**STATED TASK 1**: Reproduce the design notes starting at "Analog and mixed" and ending at "found at:>engineer’s corner.", swapping "polysilicon" for "polycrystalline silicon".
**STATED TASK 2**: In the design notes, above what element size should a component be treated as distributed?

Analog and mixed signal design: Temperature independent resistors

In IC technology all resistor materials have an associated temperature coefficient. Most commonly, resistors are made from polysilicon, diffusion of various kinds and metal. The most common of these resistors is poly and diffusion. In certain applications a temperature independent resistor may be required. In order to do this one has to search the technology properties to see if there are resistor materials in the technology that can provide (1) An appropriate sheet resistance and (2) opposite temperature coefficients. Almost all semiconductor technologies provide this. Once the materials are established a first order temperature independent resistor may be synthesized as shown in a recent report released by Signal Processing Group Inc. This report may be found at:>engineer’s corner.

Lumped and distributed elements

How does one determine whether to treat a component as a lumped or distributed one? The answer is, that if the the element size is greater than lambda/20, where lambda is the effective wavelength of the signal associated with the element, then it should be treated as a distributed component or element. This means that for typical discrete designs, the lumped approximations are valid for frequencies in the 500 to 1000 Mhz range. For ICs the frequency range is much larger because of the small size of the elements encountered there. This range may be up to 10 Ghz. One has to ask, where did the 5% of lambda come from? It is like most other things in practical engineering an approximation and a thumb rule. It should be considered a guideline. A distributed model is usually more accurate for any frequency above DC but experience says that the 5% guideline is a good transition value. Note: The effective lambda is the lambda in free space divided by the square root of the effective dielectric constant. The effective dielectric constant in homogeneous media is simply the relative permittivity. For non-homogeneous media is not. Usually for non-homogeneous systems such as microstrip the effective dielectric constant is less than the relative permittivity.

**GIVEN INFORMATION**:
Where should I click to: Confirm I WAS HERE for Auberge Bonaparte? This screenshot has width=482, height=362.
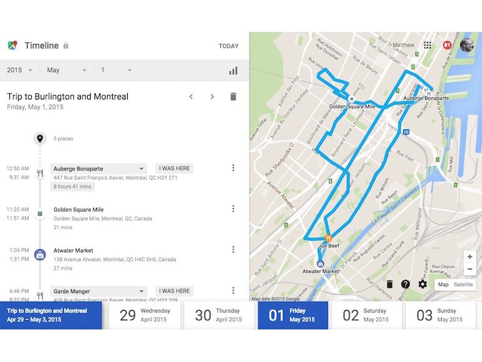(175, 168)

**CORRECT ANSWER 1**:
Analog and mixed signal design: Temperature independent resistors

In IC technology all resistor materials have an associated temperature coefficient. Most commonly, resistors are made from polycrystalline silicon, diffusion of various kinds and metal. The most common of these resistors is poly and diffusion. In certain applications a temperature independent resistor may be required. In order to do this one has to search the technology properties to see if there are resistor materials in the technology that can provide (1) An appropriate sheet resistance and (2) opposite temperature coefficients. Almost all semiconductor technologies provide this. Once the materials are established a first order temperature independent resistor may be synthesized as shown in a recent report released by Signal Processing Group Inc. This report may be found at:>engineer’s corner.

**CORRECT ANSWER 2**: Above lambda/20, where lambda is the effective wavelength of the signal associated with the element.